When she was about 13 or 14, Rossil decided that if she didn’t take her insulin or measure her blood sugar, she would be “normal like everybody else.”
It was a move that proved nearly fatal. At a graduation party when she was 15, Rossil “forgot” to take her insulin and proceeded to drink liquor. “I got really, really sick. I puked for three days and my parents noticed that this was not just a hangover, so they took me to the hospital.
“At the hospital, they told me that if I had come about two hours later I would have gone into a coma and wouldn’t have woken up. That was quite a shock,” she said.
When Rossil was in college, Steno began warning her about her cholesterol levels, blood pressure and her eyes. “I had just moved away from home. I thought I could take care of this myself,” she said. She ended up needing surgery for her eyes.
“After six months in Israel, I came home and turned blind for a year,” she said. “I started my education being blind, which was quite hard. Imagine waking up, and you can only see white and dark. You have to eat breakfast, shower, choose clothes–and you can’t see. So it was quite a challenge. I broke plates, walked into doors, took the wrong trains and buses, and bought the wrong grocery,” she said.
On top of these challenges, she also had schooling to deal with. “How can you study when you can’t read? I had my books read to me on tapes,” she said.
She eventually had six eye operations. To Rossil, each surgery felt like a new life. “Every time I had an operation, it was like I had to build myself up again. It felt like I’m starting over and saying to myself, ‘OK, this is who I am today.’ Every time I felt I got stronger.”
After six operations, Rossil is now partly sighted and was able to finish school and get a job. “I even have a license to drive,” she said.
Her three-decades-long “adventure” with diabetes has given Rossil a wide array of experiences—from getting her last insulin stolen during a trip with friends in Prague, to being mistakenly accosted by airport security in Egypt who misheard “insulin pump” as “bomb.”
“I have learned a lot about living with diabetes, like being strong and asking questions like, ‘How can I make my diabetes better?’” said Rossil, who also loves to run and go around the city on her mountain bike.
“I do it because I can. I love doing it.
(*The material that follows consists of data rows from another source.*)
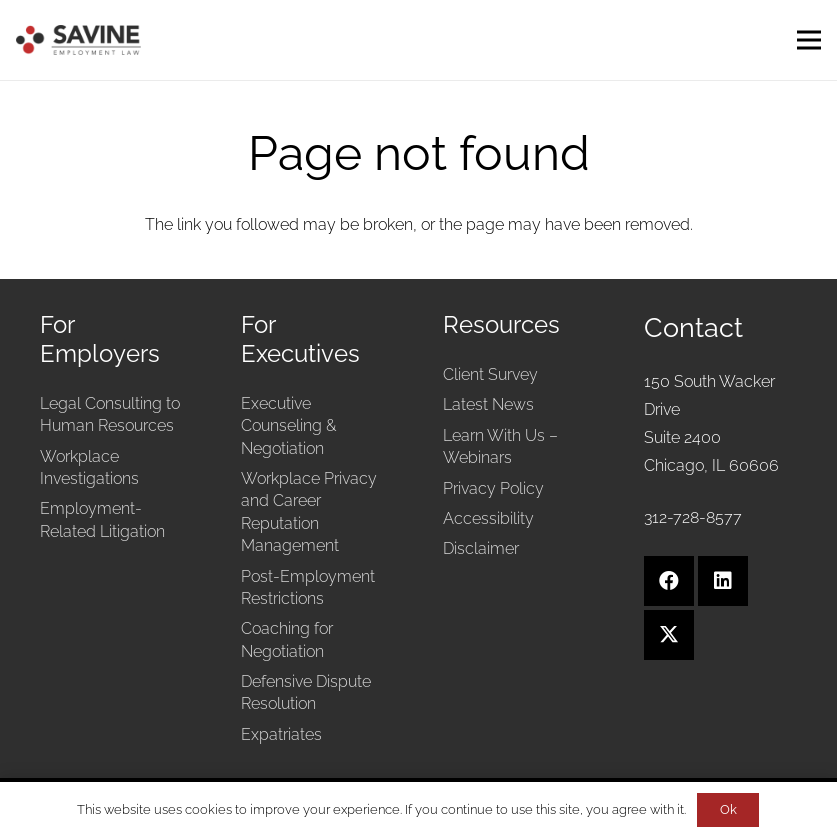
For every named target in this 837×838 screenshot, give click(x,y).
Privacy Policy (493, 488)
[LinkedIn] (723, 581)
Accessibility (488, 518)
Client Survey (490, 374)
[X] (669, 635)
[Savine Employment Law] (78, 40)
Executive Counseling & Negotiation (288, 426)
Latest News (488, 404)
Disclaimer (481, 548)
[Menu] (809, 40)
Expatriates (281, 734)
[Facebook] (669, 581)
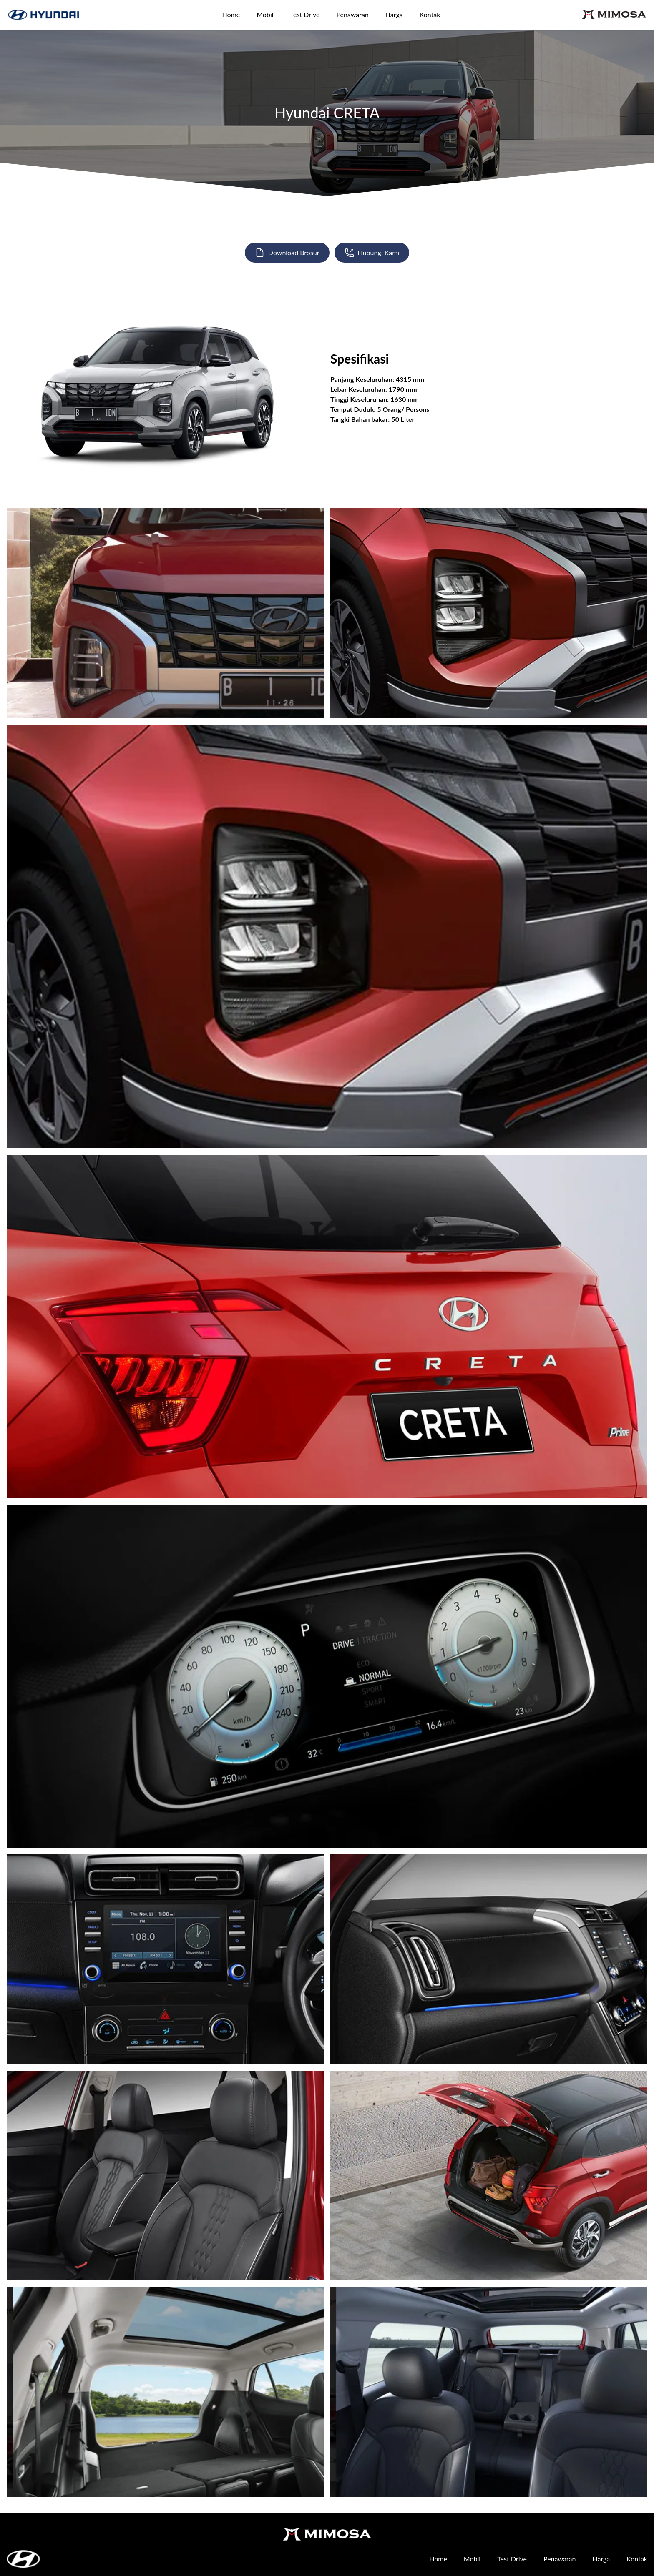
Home (231, 14)
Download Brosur (287, 253)
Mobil (265, 14)
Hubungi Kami (372, 253)
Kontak (430, 14)
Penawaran (352, 14)
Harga (394, 14)
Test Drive (305, 14)
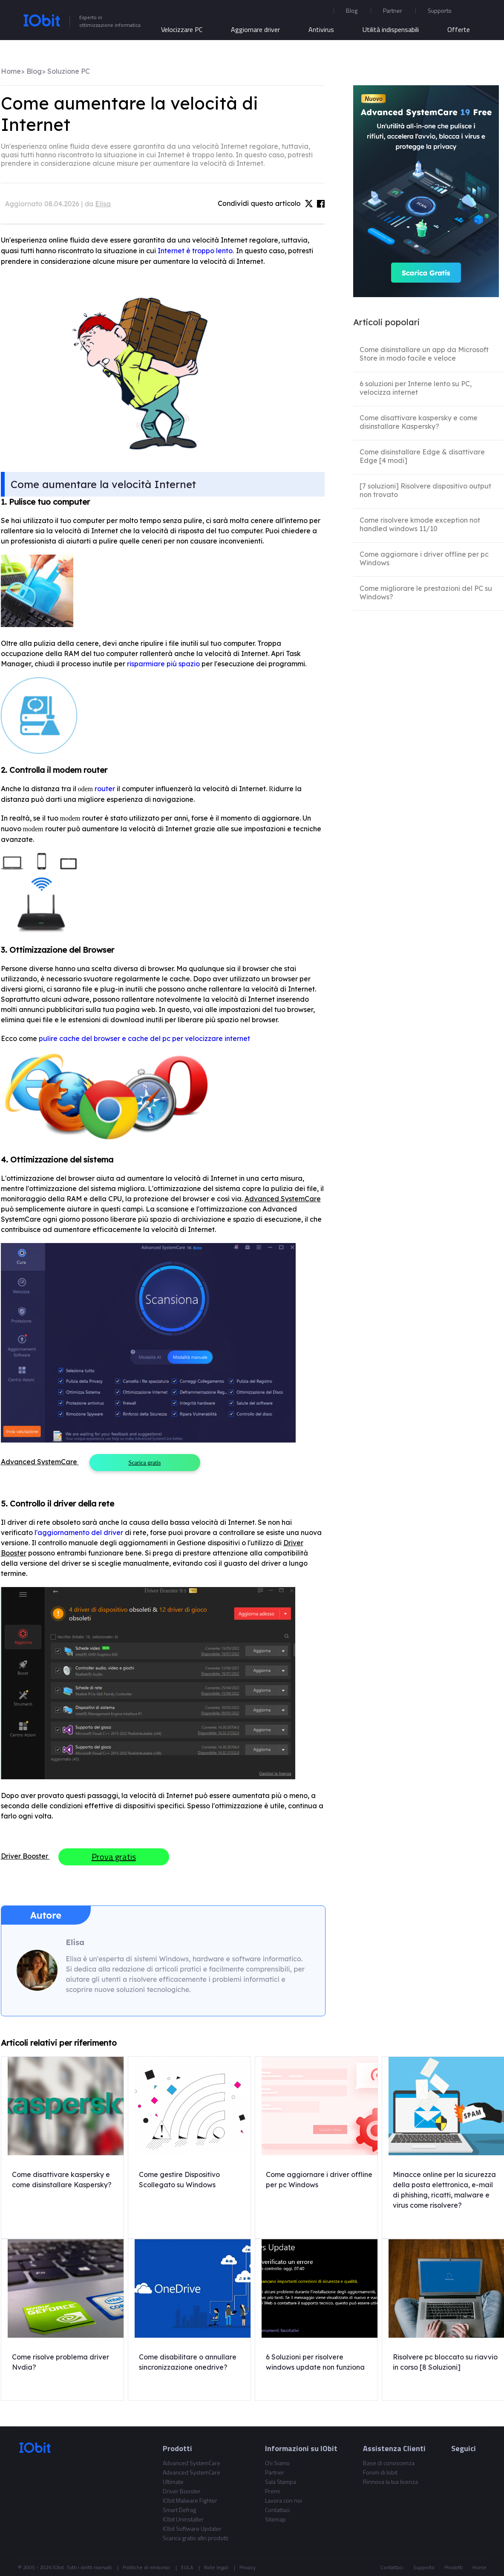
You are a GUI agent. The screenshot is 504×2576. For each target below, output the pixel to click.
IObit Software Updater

I just believe that now, I have found the key to adjust my diabetes to my life,” she said.
And what if a diabetes cure were to be discovered tomorrow?
“I believe that my diabetes has made me who I am today. So if Novo Nordisk were to find a cure for diabetes tomorrow, I’m not sure that I will say yes to it,” she said.
“Diabetes is a big part of me. I’m not saying that I would say no. Diabetes has made me who I am, and it has made me realize how precious life is,” she said.
Rossil, a nutrition and health graduate, lives with her family and says her condition has not made a difference in the family’s diet.
Vegetables are regular fixtures in family meals. “My family eats the same food as I do. I don’t feel special in that way, I don’t feel different. It’s trendy to live well,” she said.
“I don’t believe that my diet should be very different from how people should really eat,” she said.